The Color RED…..Cochineal

Beautiful color RED…..COCHINEAL. What is it?

Here is the short story.

A little bug lives on the nopal cactus and has babies that make a fuzzy cover for protection while they grow into mature adults. After they mate, the males fly away and eventually die, the mother is incubated in a little woven tubes. The babies crawl out and spread on the cactus while mothers then die and become the dye (carmenic acid) after they are dry. Many thousand of dry cochineal bugs make up a pound of dye.

The nopal ‘paddles’ are the host for the cochineal bug and are harvested from the parent cactus and set in dirt as pictured at the Rancho Nopal Cochineal, a cultivation farm in Oaxaca. They can also be suspended on a frame as seen at Bii Dauu rug weavers studio in Teotitlan del Valle.

The cycle takes about 3 months from incubation to full maturity, depending on the warmth of the air and season. Dried cochineal bugs are then ground either on a matate or in a coffee grinder. Different mordents, when added to the yarns or the hot dye bath, create different colors. Limon, an acid, creates a orange color and soda, an alkaline, creates a deeper red.
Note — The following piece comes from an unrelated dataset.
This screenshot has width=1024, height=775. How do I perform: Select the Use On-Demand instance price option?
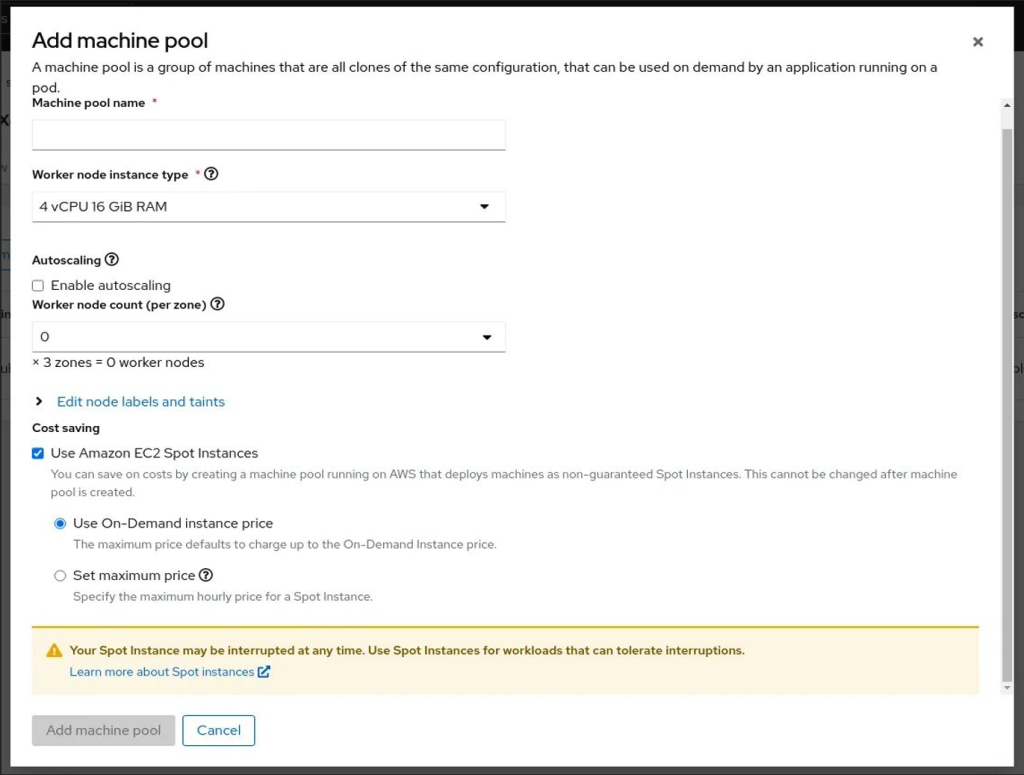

Cochineal can be seen in several indigenous garments below. A wool skirt from the Zapotec village of Teotitlan del Valle and a quechquemitl (cape) and a striped skirt from a Mazahua village – Santa Rosa de Lima, State of Mexico. Cochineal dyed garments stay vivid for a long while, as seem the bright pink Mazahua gaban (poncho) which is over 130 year old.